Tuesday, October 28, 2014

LOVE ANTHONY






Love Anthony, Lisa Genova, Gallery Books, 2012, 306 pp



When I was growing up there basically two groups of people: normal people and then all the rest. Of course that was simplistic. As a young woman I became interested in all the people who weren't "normal," as did most of society. Now we've got names for all the different kinds of people though unfortunately many of those names are mostly labels.

One kind of unusual person is devoted to understanding differences among people and passing the info on to others. That is a worthy human endeavor, if not always appreciated. Lisa Genova is such a person. She has a PhD in neuroscience from Harvard and has written three novels about people who suffer from neurological difficulties.

Still Alice (2007) which she originally self-published, was about a Harvard professor with early onset Alzheimer's disease. It became a bestseller and the author was signed by Simon & Schuster. Left Neglected (2011) is the story of a woman trying to recover from a brain injury.

Love Anthony deals with autism. When Anthony was diagnosed as autistic at the age of three, Olivia and her husband had the "reason" for Anthony's differences but their marriage could not hold up when Anthony died some years later.

Olivia separates from her husband and escapes to their summer cottage on Nantucket. After a lonely winter she meets Beth, mother of three and also separated. Due to a series of coincidences and synchronicities they impact each others' lives in positive ways.

I read this for a reading group. Many members, as well as bloggers and readers who post on Goodreads, were dismayed by some unlikely elements in the plot, by its almost chick lit flavor, and by a "different" approach to the relationship between Anthony, Olivia, and Beth. It is as though they were spiritually connected. 

I was not bothered by any of those criticisms. I have an interest in such things as synchronicity, non-verbal connections, and especially the many ways that women help each other. I thought the writing was just fine, even brilliant at times.

The insight into the mind of an autistic child is done so well. It is sensitive, down-to-earth, and because of her education and experience I believe Lisa Genova. Because of my various spiritual studies, women's studies, and experience I think Olivia and Beth are realistic characters. Love Anthony was a good read for me. Now I want to read her other two books.

Is anyone completely "normal?" Of course not!


(Love Anthony is available in various formats by order from Once Upon A Time Bookstore.)

Sunday, October 26, 2014

A BET TURNED DEADLY






A Bet Turned Deadly, Alice Zogg, Aventine Press, 2014, 226 pp



My friend Alice Zogg has just released her 10th novel, a mystery with a complete shocker of an ending and a new direction for the author.

If you have read any of her earlier books, your are familiar with private investigator R A Huber and her assistant Andi. But Regula and Andi play no part in A Bet Turned Deadly, though the setting is still in the Los Angeles area. An even bigger change is that the narrator of this new book is a man!

James Eaton, a successful mystery writer, bets his best friend Jacob $1000 that he can't find a dozen people willing to give up their computers, cell phones, and tablets for a week. The bet results in a camping trip to an isolated spot in the Angeles National Forest. During the week in the woods, one camper dies.

> DATASET EXTRACT:
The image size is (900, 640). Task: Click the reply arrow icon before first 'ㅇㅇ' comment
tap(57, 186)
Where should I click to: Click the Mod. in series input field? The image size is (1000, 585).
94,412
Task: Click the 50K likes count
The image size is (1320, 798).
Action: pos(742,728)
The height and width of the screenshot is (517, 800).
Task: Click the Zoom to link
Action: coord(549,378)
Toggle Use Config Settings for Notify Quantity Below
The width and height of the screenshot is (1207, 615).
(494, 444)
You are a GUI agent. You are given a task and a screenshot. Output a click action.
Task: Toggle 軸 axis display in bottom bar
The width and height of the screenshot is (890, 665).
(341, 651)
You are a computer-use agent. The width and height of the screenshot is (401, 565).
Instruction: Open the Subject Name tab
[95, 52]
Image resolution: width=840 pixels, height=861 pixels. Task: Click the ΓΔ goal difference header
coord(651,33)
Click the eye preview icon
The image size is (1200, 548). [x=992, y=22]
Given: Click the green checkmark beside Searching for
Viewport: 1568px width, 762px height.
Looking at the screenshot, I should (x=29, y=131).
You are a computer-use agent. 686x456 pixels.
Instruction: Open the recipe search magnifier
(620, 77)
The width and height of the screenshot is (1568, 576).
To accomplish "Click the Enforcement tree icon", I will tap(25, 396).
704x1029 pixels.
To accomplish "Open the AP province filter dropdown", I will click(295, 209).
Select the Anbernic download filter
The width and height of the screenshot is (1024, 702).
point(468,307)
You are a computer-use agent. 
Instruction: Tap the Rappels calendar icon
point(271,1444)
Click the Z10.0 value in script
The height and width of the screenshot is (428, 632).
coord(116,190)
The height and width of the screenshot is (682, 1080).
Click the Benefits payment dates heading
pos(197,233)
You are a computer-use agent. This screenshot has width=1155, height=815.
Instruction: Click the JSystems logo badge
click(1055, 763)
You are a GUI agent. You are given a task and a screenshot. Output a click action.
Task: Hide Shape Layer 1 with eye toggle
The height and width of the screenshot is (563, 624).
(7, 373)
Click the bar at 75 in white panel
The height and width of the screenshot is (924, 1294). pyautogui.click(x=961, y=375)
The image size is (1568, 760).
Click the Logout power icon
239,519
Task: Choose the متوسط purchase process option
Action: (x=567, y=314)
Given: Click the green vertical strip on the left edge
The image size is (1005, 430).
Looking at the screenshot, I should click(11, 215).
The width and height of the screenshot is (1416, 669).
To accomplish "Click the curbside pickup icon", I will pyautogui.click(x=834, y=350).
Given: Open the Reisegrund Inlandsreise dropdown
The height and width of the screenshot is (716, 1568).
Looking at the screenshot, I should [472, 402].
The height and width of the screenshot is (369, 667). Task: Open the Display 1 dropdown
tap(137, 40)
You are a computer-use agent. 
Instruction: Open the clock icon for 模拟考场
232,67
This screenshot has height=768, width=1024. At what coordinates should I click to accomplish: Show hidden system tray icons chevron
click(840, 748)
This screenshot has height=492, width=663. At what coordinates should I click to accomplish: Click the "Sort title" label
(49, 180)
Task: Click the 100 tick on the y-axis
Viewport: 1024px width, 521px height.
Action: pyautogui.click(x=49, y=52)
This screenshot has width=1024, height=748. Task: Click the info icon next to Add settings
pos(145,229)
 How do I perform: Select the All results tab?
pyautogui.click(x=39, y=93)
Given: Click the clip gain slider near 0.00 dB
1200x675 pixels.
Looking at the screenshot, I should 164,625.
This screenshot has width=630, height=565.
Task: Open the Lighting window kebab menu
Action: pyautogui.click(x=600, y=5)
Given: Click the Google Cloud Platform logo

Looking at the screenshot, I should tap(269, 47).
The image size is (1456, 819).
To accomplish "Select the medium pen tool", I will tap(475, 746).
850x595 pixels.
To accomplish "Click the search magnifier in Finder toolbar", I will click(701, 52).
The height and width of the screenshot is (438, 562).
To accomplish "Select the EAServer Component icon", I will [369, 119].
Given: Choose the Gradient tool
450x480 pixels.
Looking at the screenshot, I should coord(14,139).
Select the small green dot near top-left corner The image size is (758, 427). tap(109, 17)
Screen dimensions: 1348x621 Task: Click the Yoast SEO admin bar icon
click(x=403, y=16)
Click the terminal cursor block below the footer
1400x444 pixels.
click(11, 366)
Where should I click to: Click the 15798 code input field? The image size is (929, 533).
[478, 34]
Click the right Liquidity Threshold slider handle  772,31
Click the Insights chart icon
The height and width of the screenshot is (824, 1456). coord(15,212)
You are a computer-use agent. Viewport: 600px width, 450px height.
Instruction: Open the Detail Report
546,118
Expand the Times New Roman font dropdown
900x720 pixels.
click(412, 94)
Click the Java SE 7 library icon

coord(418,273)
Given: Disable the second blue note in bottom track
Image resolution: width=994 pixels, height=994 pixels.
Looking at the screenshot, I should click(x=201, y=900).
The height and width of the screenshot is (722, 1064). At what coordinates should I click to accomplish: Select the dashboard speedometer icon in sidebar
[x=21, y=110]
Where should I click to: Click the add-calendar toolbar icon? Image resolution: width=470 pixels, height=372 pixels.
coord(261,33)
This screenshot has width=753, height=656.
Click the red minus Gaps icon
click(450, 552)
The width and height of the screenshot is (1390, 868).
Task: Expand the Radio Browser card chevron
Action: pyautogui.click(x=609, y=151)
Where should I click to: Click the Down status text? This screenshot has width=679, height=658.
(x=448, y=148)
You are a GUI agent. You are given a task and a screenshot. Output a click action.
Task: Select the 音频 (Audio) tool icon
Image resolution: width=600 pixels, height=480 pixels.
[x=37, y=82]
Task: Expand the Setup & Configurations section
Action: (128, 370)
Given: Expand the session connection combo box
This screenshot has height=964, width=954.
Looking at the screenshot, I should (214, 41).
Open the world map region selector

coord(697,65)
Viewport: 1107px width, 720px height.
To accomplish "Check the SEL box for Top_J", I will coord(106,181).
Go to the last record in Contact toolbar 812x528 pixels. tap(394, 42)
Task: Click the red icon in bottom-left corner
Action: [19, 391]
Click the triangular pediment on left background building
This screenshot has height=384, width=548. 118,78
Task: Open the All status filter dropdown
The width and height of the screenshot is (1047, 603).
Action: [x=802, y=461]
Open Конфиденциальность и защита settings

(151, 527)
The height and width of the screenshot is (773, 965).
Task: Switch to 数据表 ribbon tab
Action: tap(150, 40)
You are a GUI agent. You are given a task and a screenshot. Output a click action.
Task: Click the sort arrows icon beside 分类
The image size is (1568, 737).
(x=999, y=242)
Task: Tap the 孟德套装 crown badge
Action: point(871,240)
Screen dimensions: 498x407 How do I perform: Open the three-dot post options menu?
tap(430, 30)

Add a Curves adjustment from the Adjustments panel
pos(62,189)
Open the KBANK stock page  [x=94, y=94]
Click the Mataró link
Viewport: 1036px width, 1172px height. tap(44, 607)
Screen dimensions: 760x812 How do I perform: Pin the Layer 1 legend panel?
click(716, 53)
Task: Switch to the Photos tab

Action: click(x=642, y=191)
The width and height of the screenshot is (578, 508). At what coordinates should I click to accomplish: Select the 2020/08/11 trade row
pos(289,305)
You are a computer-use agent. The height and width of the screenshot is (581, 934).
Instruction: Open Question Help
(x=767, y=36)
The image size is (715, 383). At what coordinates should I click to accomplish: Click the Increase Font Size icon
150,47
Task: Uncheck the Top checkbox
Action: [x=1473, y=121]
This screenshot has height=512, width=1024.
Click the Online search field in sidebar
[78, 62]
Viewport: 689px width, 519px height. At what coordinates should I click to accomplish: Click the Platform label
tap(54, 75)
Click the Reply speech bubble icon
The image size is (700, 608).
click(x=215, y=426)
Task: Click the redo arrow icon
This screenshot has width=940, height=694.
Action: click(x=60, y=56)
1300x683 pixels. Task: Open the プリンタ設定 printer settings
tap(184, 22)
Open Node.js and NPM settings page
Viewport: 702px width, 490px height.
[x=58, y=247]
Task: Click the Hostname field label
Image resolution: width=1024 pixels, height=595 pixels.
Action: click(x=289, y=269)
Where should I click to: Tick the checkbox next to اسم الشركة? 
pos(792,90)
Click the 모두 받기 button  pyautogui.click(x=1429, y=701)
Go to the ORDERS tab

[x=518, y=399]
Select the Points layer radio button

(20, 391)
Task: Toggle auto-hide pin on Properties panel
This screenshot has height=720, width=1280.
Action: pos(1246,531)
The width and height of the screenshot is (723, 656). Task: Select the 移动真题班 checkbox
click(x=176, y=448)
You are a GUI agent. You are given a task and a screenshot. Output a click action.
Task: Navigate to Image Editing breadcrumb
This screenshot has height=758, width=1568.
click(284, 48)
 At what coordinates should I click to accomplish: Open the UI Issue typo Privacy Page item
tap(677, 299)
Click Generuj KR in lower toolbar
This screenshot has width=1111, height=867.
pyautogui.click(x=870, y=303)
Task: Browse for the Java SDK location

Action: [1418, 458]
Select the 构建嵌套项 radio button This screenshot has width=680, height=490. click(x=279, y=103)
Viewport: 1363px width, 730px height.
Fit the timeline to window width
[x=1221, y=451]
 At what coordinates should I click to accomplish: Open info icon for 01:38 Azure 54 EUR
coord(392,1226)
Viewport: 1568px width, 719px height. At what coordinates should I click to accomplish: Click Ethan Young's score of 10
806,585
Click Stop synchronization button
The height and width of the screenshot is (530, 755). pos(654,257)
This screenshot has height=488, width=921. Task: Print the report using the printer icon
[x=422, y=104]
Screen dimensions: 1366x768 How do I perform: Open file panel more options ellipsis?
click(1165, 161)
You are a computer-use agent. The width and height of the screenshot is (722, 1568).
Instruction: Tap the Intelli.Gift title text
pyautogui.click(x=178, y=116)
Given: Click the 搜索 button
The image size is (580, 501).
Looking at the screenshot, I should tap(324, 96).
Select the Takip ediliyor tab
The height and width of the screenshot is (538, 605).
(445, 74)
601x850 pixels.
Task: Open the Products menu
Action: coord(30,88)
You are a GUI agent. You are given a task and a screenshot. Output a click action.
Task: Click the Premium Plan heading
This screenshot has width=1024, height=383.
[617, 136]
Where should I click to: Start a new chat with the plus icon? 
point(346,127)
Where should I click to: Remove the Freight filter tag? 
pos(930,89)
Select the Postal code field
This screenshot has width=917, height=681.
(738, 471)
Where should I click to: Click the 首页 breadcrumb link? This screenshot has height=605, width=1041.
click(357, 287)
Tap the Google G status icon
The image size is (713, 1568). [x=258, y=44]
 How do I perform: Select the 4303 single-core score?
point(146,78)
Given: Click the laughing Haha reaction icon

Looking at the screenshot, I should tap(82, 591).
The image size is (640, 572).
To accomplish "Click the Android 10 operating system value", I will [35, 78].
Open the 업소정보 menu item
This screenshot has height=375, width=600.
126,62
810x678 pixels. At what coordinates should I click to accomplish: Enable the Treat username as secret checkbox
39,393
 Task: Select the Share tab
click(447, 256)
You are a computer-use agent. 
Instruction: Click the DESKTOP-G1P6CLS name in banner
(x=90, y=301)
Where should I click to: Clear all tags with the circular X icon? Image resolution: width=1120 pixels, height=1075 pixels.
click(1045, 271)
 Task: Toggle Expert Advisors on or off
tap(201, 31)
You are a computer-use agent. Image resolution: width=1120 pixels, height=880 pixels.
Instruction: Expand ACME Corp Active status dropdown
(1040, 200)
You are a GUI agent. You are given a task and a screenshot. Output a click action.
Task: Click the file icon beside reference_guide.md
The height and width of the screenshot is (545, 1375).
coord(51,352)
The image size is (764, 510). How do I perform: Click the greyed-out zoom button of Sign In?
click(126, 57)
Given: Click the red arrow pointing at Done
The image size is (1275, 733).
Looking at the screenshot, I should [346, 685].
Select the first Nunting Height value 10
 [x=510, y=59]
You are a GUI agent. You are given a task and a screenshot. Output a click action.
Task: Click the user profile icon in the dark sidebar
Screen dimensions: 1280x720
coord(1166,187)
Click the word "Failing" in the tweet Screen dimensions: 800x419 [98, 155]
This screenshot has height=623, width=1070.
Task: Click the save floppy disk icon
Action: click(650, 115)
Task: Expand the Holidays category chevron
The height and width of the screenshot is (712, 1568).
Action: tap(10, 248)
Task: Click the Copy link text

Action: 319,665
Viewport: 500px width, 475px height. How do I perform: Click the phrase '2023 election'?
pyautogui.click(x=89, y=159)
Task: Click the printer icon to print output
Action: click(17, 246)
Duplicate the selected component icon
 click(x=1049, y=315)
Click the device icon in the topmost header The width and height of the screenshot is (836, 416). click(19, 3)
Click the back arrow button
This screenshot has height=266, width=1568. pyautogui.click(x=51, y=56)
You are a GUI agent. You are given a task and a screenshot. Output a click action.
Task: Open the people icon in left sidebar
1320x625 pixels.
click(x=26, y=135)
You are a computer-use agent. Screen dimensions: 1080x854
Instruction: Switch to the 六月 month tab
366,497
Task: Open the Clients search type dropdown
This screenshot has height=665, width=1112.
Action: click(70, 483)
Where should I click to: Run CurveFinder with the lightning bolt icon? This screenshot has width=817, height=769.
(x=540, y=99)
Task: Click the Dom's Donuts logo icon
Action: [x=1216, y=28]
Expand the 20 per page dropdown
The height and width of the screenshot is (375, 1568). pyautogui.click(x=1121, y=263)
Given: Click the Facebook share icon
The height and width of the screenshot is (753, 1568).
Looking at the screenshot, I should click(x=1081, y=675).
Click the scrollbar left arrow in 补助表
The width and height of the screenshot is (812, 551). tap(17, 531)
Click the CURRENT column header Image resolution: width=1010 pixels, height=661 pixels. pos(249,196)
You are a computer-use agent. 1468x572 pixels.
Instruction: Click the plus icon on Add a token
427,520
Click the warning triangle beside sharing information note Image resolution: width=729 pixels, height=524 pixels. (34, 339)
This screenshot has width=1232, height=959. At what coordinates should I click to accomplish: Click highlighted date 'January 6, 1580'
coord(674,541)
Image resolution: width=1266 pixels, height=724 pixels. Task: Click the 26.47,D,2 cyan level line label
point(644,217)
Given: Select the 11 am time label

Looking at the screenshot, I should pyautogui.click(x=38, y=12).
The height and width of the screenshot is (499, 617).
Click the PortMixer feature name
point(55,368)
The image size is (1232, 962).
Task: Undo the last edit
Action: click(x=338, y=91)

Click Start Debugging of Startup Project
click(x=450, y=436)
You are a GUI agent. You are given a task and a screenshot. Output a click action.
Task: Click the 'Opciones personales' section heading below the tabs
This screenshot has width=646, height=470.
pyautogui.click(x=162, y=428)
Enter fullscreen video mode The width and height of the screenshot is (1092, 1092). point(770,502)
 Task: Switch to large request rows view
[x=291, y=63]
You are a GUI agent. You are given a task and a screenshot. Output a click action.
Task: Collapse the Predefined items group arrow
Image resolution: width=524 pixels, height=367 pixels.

> EXERCISES TO COMPLETE:
**1)** From the book review blog, transcribe everything from "If you have" down to "book is a man!".
**2)** Go on with the book review blog from the point where it stops.

> RESULTS BY TASK:
**1)**
If you have read any of her earlier books, your are familiar with private investigator R A Huber and her assistant Andi. But Regula and Andi play no part in A Bet Turned Deadly, though the setting is still in the Los Angeles area. An even bigger change is that the narrator of this new book is a man!

**2)**
Ms Zogg has always had a talent for plotting and this book showcases that talent in spades. It is the impeccable pacing that makes it a page turner. I kept waiting for a slip up in James' voice, thinking surely I would hear a female tone creep in, but she never faltered. I believed the character on every page. If you have ever spent time in the Angeles National Forest, you will recognize that she got it perfectly.

A Bet Turned Deadly is not long. You could almost read it in one sitting. It is proof that a person can learn to write novels by writing them. I admit to not trying very hard to figure out who done it when I read a murder mystery, but if you can figure out who murdered that camper before it is revealed you should say so in the comments. (Not who did it; just that you did!)
 
Read about all of Alice Zogg's books at her website.


(A Bet Turned Deadly is available in various formats by order from Once Upon A Time Bookstore.)

Tuesday, October 21, 2014

THE MAGICIAN'S LAND






The Magician's Land, Lev Grossman, Viking, 2014, 401 pp



About a month ago during a killer heat wave of temperatures between 105 and 108 degrees, I was forced to go out into the world for a doctor's appointment. I have hardly ever gone to doctors for most of my life but now am at an age when it is a regular occurrence. Trust me, this is relevant to my review of the third volume of Lev Grossman's Magicians Trilogy.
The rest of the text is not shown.